PROBLEMA A RESOLVER » Continue o texto sobre os protestos no Cazaquistão a partir da última frase apresentada.

TRECHO DO DOCUMENTO »
= = = =

Não é surpreendente que os protestos dos últimos dias tenham começado mais ou menos na mesma região, não apenas como resultado do aumento exponencial do preço do combustível, mas também das demissões em massa implementadas pela gestão “ocidental” da indústria petrolífera e pela política econômica baseada em modelos neoliberais. Os trabalhadores que protestam são principalmente da empresa Tenghizchevroil (50% Chevron, 25% ExxonMobil e 20% KazMunayGas). Uma das razões para o protesto é o fato de que 70% da produção de petróleo do Cazaquistão é destinada ao Ocidente.
Isto, pelo menos em teoria, deveria demonstrar a natureza essencialmente espontânea dos primeiros protestos. À primeira vista, não parece possível falar de uma resposta ocidental (no coração da Eurásia) aos avanços diplomáticos chineses na América Latina. Isto, entretanto, não exclui que os protestos possam ser usados para criar o caos e desestabilizar o País (não é uma possibilidade remota se considerarmos a densa rede de organizações ocidentais presentes, o papel nefasto da “quinta coluna” de oligarcas pró-ocidentais e o crescente interesse de certas agências de imprensa no que está acontecendo nestas horas), talvez até mesmo explorando tensões potenciais entre as diferentes comunidades étnicas que compõem a população cazaque.

= = = =

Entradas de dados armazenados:
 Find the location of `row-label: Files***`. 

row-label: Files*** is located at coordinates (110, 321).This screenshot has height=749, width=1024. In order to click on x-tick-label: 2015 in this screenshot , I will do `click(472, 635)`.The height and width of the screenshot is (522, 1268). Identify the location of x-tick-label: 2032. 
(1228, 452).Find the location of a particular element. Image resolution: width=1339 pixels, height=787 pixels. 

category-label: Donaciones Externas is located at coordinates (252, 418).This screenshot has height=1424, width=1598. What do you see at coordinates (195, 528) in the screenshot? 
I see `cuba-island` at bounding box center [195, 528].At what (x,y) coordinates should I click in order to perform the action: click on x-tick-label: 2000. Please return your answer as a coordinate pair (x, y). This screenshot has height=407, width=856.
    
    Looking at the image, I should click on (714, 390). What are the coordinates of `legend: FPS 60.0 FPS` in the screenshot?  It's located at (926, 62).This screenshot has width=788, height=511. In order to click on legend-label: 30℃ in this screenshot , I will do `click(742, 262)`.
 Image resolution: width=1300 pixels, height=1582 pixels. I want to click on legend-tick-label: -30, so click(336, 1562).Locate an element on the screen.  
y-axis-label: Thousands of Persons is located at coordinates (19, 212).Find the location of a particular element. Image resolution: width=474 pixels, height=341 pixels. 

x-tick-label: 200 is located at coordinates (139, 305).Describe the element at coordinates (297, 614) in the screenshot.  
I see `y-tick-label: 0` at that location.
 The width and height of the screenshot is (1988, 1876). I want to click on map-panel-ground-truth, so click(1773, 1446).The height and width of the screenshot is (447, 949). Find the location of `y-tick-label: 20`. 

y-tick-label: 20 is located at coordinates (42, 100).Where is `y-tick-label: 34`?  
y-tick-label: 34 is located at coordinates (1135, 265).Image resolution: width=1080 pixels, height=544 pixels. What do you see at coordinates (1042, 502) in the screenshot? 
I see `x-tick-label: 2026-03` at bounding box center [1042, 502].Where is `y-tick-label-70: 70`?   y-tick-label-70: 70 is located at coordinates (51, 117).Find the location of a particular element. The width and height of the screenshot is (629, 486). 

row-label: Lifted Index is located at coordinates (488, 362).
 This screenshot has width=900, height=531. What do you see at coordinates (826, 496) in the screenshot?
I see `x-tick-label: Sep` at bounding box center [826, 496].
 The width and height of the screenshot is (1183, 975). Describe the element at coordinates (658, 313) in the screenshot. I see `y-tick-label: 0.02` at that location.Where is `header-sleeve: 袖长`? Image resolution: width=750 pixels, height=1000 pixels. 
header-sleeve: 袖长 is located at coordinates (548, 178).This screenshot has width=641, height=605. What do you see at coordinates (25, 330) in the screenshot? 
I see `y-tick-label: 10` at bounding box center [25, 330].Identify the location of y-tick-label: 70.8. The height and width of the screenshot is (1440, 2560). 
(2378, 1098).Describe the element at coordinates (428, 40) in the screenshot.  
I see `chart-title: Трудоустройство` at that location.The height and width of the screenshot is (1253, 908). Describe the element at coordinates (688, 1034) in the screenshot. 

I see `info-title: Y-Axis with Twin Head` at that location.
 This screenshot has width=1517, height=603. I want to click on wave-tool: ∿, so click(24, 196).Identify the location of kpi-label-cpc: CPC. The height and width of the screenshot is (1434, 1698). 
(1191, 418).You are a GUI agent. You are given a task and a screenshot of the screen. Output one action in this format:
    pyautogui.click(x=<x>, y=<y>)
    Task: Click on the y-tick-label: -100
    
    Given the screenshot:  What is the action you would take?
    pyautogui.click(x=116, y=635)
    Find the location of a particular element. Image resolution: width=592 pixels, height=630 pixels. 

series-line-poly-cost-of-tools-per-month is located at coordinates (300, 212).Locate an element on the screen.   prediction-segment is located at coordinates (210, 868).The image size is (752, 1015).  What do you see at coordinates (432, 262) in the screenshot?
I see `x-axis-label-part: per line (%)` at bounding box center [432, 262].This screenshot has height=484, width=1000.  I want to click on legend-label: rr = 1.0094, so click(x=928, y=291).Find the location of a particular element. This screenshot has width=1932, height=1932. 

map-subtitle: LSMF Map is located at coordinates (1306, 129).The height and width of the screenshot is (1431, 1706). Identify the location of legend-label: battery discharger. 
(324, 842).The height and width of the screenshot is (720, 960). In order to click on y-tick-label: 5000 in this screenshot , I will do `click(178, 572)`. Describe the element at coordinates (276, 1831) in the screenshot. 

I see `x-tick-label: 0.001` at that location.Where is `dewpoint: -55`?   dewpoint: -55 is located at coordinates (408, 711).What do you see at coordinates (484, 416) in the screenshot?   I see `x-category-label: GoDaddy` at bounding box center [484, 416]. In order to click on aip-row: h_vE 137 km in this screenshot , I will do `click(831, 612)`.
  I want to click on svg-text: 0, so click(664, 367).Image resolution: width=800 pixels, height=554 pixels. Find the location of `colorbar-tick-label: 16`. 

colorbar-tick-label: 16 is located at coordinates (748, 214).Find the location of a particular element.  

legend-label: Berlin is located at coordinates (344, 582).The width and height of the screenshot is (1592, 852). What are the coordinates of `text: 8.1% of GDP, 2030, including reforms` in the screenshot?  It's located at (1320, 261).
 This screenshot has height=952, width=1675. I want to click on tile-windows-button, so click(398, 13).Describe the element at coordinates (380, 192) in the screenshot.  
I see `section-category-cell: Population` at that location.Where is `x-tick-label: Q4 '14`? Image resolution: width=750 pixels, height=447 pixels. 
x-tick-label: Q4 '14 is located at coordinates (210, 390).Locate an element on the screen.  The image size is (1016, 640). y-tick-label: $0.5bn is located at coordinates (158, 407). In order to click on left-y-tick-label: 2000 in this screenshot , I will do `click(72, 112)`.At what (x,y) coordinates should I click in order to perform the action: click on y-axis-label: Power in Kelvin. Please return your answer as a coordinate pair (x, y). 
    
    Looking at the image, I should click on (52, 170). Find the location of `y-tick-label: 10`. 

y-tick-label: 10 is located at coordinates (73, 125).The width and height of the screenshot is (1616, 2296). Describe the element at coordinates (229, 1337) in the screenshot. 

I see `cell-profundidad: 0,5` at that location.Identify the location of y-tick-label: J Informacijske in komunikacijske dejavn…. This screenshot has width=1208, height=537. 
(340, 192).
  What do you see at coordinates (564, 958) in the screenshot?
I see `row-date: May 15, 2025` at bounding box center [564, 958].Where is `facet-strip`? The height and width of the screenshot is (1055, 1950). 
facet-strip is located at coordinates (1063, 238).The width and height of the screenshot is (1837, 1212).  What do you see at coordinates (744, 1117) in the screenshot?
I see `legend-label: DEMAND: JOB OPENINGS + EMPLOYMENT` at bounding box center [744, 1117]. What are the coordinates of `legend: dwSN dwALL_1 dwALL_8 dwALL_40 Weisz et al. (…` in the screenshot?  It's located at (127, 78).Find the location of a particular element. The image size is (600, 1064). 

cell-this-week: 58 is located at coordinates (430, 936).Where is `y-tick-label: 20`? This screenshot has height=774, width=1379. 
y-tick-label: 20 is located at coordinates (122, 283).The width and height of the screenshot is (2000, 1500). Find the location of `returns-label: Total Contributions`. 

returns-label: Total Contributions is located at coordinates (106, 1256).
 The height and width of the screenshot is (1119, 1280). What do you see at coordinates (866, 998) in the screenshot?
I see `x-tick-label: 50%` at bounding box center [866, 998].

= = = =

CAMPO DE RESPOSTA »
Em conclusão, o que os líderes políticos de muitos países ex-soviéticos (e do antigo bloco socialista) ainda não entenderam é o fato de que tentar fazer amizade com o Ocidente não é, por si só, uma garantia de sobrevivência política. A Ucrânia, por exemplo, é um Estado fracassado que a OTAN pretende explorar como um campo de batalha (bucha de canhão em caso de agressão contra a Rússia). A Polônia deve sua “boa sorte” à sua localização geográfica entre a Rússia e a Alemanha, e assim por diante. Para não mencionar os inúmeros casos em que os Estados Unidos se atiraram contra seus antigos aliados e ferramentas geopolíticas extemporâneas: de Noriega a Saddam, passando por Bin Laden e al-Qaeda.
Neste contexto, o papel da Rússia e da China será novamente o de evitar o caos: evitar a desestabilização do Cazaquistão e impedir que isso afete o processo de interconexão da Eurásia.
Notas
[1]T. Umarov, Can Russia and China edge the United States out from Kazakistan?, www.carnagiemoscow.org.
[2]Ver The Pentagon Bio-weapons, www.dylana.bg.